How have all the factors above been brought together to estimate a fair value?
  • The analysts have a consensus price target of $162.0 for Atmos Energy based on their expectations of its future earnings growth, profit margins and other risk factors. However, there is a degree of disagreement amongst analysts, with the most bullish reporting a price target of $182.0, and the most bearish reporting a price target of just $141.0.
  • In order for you to agree with the analyst's consensus, you'd need to believe that by 2028, revenues will be $6.3 billion, earnings will come to $1.6 billion, and it would be trading on a PE ratio of 21.9x, assuming you use a discount rate of 6.8%.
  • Given the current share price of $166.98, the analyst price target of $162.0 is 3.1% lower. The relatively low difference between the current share price and the analyst consensus price target indicates that they believe on average, the company is fairly priced.
  • We always encourage you to reach your own conclusions though. So sense check these analyst numbers against your own assumptions and expectations based on your understanding of the business and what you believe is probable.
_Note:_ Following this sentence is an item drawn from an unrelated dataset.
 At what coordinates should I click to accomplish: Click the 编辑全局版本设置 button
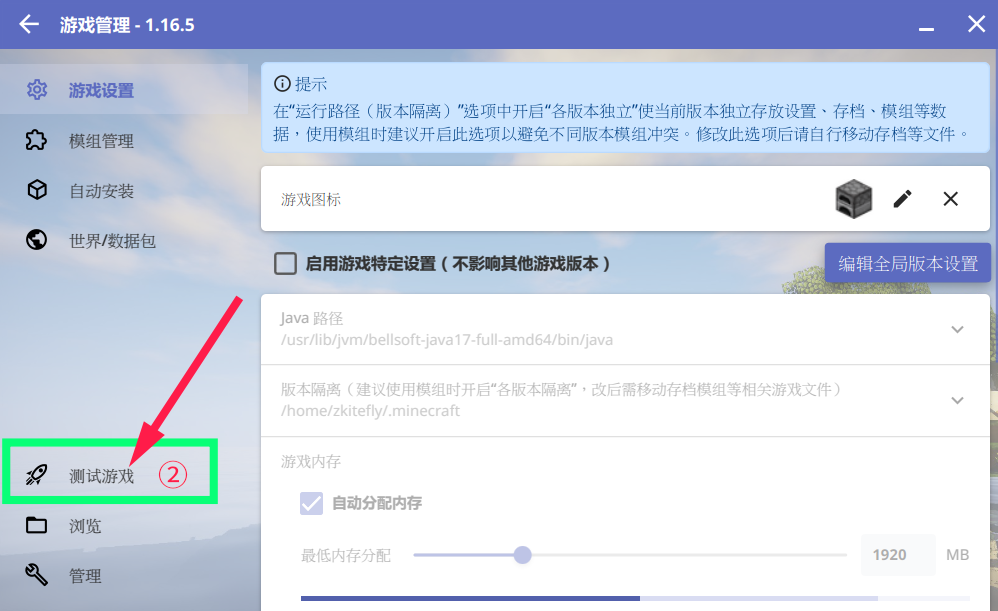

How well do narratives help inform your perspective?

Disclaimer

AnalystConsensusTarget is a tool utilizing a Large Language Model (LLM) that ingests data on consensus price targets, forecasted revenue and earnings figures, as well as the transcripts of earnings calls to produce qualitative analysis. The narratives produced by AnalystConsensusTarget are general in nature and are based solely on analyst data and publicly-available material published by the respective companies. These scenarios are not indicative of the company's future performance and are exploratory in nature. Simply Wall St has no position in the company(s) mentioned. Simply Wall St may provide the securities issuer or related entities with website advertising services for a fee, on an arm's length basis. These relationships have no impact on the way we conduct our business, the content we host, or how our content is served to users. The price targets and estimates used are consensus data, and do not constitute a recommendation to buy or sell any stock, and they do not take account of your objectives, or your financial situation. Note that AnalystConsensusTarget's analysis may not factor in the latest price-sensitive company announcements or qualitative material.